Many independent schools are pulling out of the Teachers’ Pension Scheme and former headteacher Michael Evans looks at some of the ramifications.
A valuable part of a teacher’s salary package
Although many teachers often give little thought to their pensions until they are close to retirement, in reality a teacher’s pension has always been an important and valuable part of the salary package. It is a guaranteed index-linked pension and it is a Defined Benefit scheme, based on an individual’s salary and service, rather than on investments. It is a scheme that follows teachers throughout their careers, making financial planning easier.
It is flexible, providing benefits for both members and their loved ones, there are opportunities to increase it and part can be taken as a lump sum. All in all, it is an excellent scheme.
An increase in the contribution of employers
Employers have always contributed towards the Teachers’ Pension Scheme (TPS) and in 2019 this contribution was increased by 43% and it has increased steadily ever since. While the government covered this uplift in maintained schools and academies, this was not the case for independent schools, who found themselves having to meet the full increase, and this has resulted in an ongoing problem for a number of them.
Many were already running on very small profit margins, and this increase has been a major blow. Their problems were not eased by the arrival of the COVID-19 pandemic, which also hit many independent schools very hard. Traditionally there has been a strong reliance on pupils from the Far East, particularly from China, but with quarantine restrictions and disruption to international travel, this supply of overseas pupils has dwindled. Schools actively began looking for ways to minimise their costs and the employer’s payment to the TPS was an obvious solution.
Withdrawing from the Scheme
In an effort to ease the situation, the Teachers’ Pension Scheme came up with a proposal to allow a phased withdrawal from the scheme. This option would allow existing members of staff to remain in the Scheme provided they continued to be employed at the school. However, any new teaching staff joining the school would not be able to join the scheme, and would have to accept the alternative pension provision, which the school is legally obliged to provide.

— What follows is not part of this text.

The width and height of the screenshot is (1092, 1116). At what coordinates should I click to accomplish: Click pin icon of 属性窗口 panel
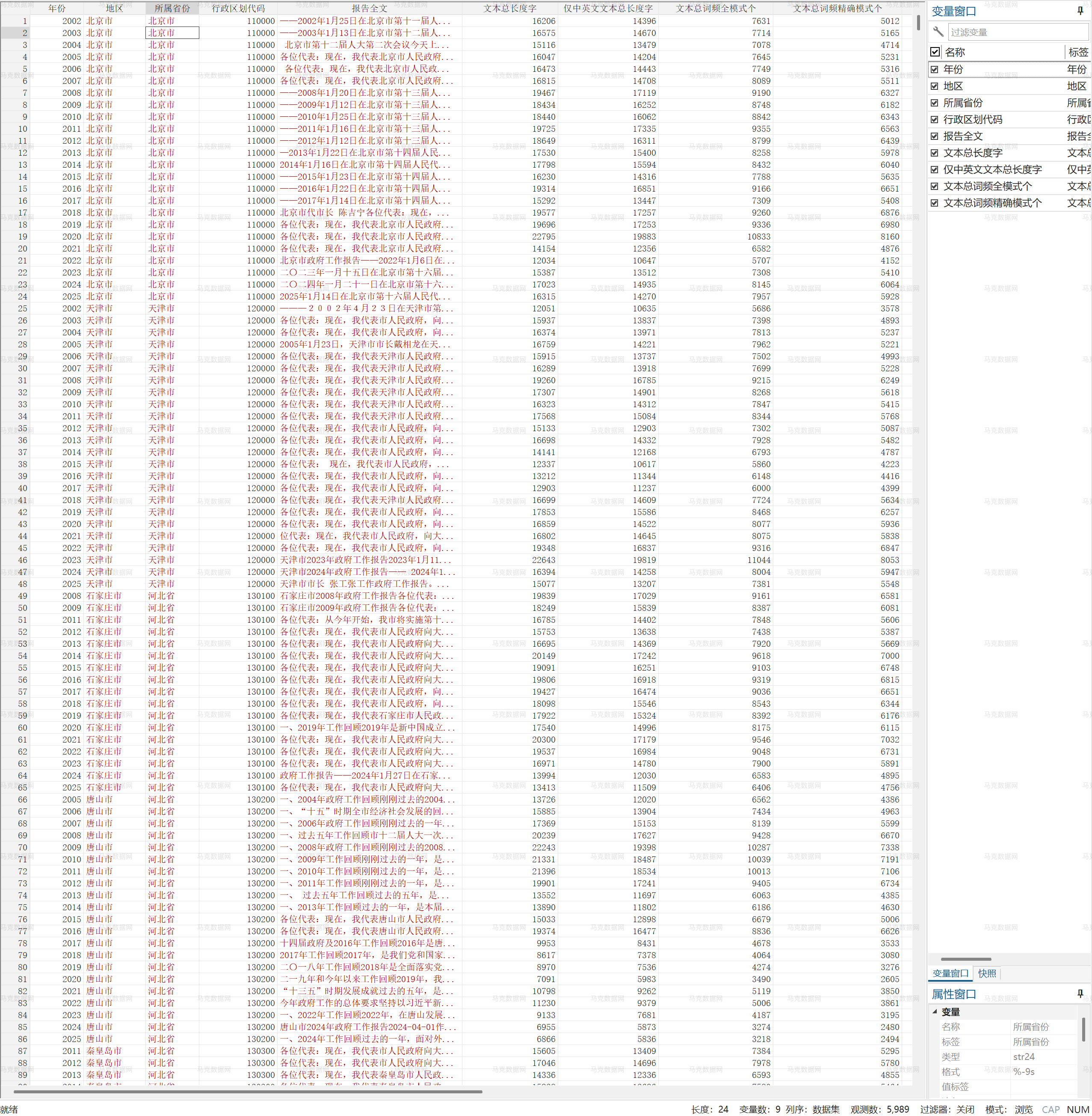tap(1080, 993)
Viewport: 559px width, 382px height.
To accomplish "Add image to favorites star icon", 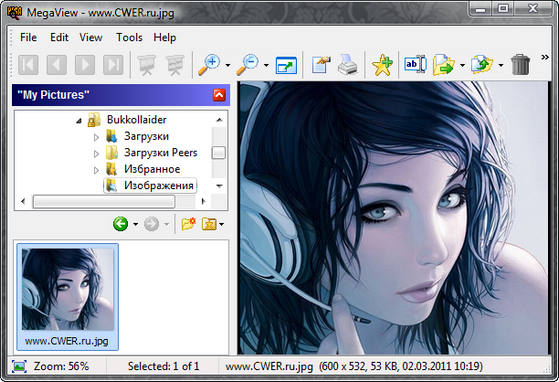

Employers needed to decide whether to pursue a phased or complete withdrawal from the TPS, with an understanding of what would happen in the event of future changes to the TPS. When designing an alternative defined contribution scheme, account must be taken of what the further contributions would be. Death and ill-health benefits would also need to be factored in.
A growth of teacher opposition
There has to be a consultation period between teachers and their employers, but following this, staff are usually offered two choices:
1. to remain in the TPS and take a salary cut, with further possible further cuts if employer contributions continued to increase
2. move to a new defined contribution scheme with a lower employer contribution rate and retain their full salary, bearing in mind that any new scheme might not provide the same benefits as the TPS.
The National Education Union (NEU), ever mindful of the risk of a worsening of its members’ working conditions, began to take interest. At its conference in April, members were told that 147 schools from the independent sector had already left the TPS since the previous September. According to the Girls’ Day School Trust (GDST), the figure now stands at 280 schools, with many more actively planning to leave or in consultation with their teachers prior to leaving.
This is naturally causing concern among members of the profession and the NEU claims that its members in over 60 independent schools have already successful defeated their employers’ proposals to leave the Teachers’ Pension Scheme.
The Girls’ Day School Trust, dating back to 1872, runs 23 independent girls’ schools, plus two academies, and it is very anxious to pull out of the TPS, citing the need to ensure its long-term sustainability. As an alternative to the TPS it proposes what it claims to be “one of the best (schemes) on offer in the sector with a 20% employer contribution into a flexible, defined contribution pension plan alongside other benefits”.
A hardening of attitude
This did not satisfy staff members in the Trust’s 23 schools and the NEU become involved. Kevin Courtney, joint general secretary of the NEU, called the GDST proposal to leave the TPS an unnecessary decision, pointing out that according to public accounts the Trust’s finances were in a healthy condition and there was no evidence to the contrary.
Something that particularly upset teachers was a legal notice that was served to them at the start of the consultation period, noting that those who did not accept the new pension proposals would be subjected to a “fire and rehire” process. The NEU compared this policy to the one that British Airways had been forced to drop, where staff were to be sacked and then re-employed on worse terms and conditions.
The GDST maintains that this was misleading, and it would not be the case and that the wording was simply part of a necessary legal process that needed to be followed. In no way did this indicate a predetermined outcome.
Be that as it may, GDST teachers were still not satisfied and on Monday 23 November the NEU began to ballot its members in all 23 of the GDST’s schools for strike action. This is the first time in its 149-year history that the GDST has seen such a ballot. It is due to run until 6 December.
The outcome will be noted with interest.
• A teachers’ pension is a valuable part of the salary package.
• Increase in employers’ contribution has been a problem for many independent schools.
• Many independent schools have withdrawn from the Teacher’ Pension Scheme or are considering doing so.
• Proposals to withdraw from the scheme has led to a growth in opposition from teachers.
• Attitudes have bow hardened, leading to threats of strike action.